2. ​9月の日銀金融政策変更により、10月は一部金融機関で金利が若干上昇したが、11月金利は政策変更前より低下しており、政策変更による大きな影響は見られない。

日銀は、9月の金融政策決定会合で、マイナス圏にあった10年物国債金利を0%程度またはプラス圏で推移するよう、長期国債の買入れを行う政策の導入を決定しました。
10年物国債は、10年固定金利型の指標金利となっており、10年物国債の金利上昇は、10年固定金利型の金利上昇に繋がります。
主要銀行73行の10年固定金利型平均金利は0.992%(前月比マイナス0.006%)となり、若干ではありますが、平均金利は低下しました。【図2】

【図2】主要73行の10年固定金利型平均金利


金融政策変更が住宅ローン金利に与える影響は限定的とみられ、住宅ローン金利は、当面の間、おおよそ横ばいで推移する可能性が高いと思われます。

なお、主要銀行73行の変動金利型の平均金利は0.941%(前月比マイナス0.006%)となり、10年固定金利型と同様に、金利は若干低下しました。

【図3】主要73行の変動金利型平均金利


3. フラット35の最低金利は、返済期間20年以下のプラン、返済期間35年以下のプランでも前月に比べ金利低下。

フラット35の最低金利は、借入期間20年以下のプランで0.930%(前月比マイナス0.020%)、借入期間21年以上35年以下のプランで1.030%(前月比プラス0.030%)となり、いずれの借入期間のプランでも金利は低下しました。
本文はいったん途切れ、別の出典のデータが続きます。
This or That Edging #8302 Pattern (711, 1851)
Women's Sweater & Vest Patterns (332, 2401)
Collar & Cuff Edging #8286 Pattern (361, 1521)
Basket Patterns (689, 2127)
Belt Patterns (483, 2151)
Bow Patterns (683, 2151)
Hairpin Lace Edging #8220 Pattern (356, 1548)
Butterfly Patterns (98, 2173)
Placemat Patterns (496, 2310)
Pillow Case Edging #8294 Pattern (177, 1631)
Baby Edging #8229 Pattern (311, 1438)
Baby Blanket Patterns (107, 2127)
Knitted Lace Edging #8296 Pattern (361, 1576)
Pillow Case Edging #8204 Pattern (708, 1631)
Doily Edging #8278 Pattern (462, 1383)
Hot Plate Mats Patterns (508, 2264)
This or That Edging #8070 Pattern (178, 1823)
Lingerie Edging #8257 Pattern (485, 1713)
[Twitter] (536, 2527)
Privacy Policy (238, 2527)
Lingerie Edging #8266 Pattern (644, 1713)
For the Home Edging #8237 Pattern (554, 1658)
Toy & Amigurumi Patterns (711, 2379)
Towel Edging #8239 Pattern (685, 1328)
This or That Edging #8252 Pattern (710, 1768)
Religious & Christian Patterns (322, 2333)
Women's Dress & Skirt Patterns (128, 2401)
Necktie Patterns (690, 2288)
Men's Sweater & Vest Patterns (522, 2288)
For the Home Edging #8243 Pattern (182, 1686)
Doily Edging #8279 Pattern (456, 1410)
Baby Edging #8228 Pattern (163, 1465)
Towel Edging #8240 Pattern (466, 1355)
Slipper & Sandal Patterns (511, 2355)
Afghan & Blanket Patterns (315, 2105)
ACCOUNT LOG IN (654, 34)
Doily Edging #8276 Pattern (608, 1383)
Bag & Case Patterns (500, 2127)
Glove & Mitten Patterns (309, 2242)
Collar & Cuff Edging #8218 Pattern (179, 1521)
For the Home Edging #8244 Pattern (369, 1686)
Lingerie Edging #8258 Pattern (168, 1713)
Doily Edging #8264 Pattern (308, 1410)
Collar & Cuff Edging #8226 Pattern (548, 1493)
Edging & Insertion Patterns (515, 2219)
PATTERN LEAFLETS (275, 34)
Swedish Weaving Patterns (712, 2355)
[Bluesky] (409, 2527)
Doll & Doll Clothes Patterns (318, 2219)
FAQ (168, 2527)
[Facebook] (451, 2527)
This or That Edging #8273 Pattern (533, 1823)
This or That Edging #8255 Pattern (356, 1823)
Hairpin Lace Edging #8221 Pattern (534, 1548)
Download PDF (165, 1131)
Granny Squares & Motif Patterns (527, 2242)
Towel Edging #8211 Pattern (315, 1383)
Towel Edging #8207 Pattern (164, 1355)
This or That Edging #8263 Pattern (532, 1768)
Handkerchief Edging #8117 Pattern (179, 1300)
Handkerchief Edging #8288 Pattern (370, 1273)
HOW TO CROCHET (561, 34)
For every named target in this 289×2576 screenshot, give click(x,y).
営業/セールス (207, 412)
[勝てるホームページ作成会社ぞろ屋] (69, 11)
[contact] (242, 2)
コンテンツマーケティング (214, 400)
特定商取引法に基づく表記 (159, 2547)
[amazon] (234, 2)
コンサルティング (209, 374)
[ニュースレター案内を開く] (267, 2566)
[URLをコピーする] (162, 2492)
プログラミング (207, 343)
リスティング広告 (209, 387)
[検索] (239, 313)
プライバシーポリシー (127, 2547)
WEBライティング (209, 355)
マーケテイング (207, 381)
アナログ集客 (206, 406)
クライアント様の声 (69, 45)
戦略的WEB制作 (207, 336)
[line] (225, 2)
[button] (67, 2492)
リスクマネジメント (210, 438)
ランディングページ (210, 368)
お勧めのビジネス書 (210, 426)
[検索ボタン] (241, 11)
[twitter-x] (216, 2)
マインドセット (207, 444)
【図4】

【図4】フラット35の金利推移



4.    主要銀行の全プランのうち11月の最低金利は0.350%と前月から変わらず。歴史的低金利の状況続く。

主要銀行の全プランのうち11月の最低金利は0.350%と前月と同水準となりました。【図5】

【図5】0.300%台の住宅ローンプラン(11月1日現在)


固定金利期間が数年のプランは、固定金利期間後の優遇金利幅が小さくなる傾向があるため、当初金利だけで選ぶのではなく、総支払額でも比較検討することを推奨いたします。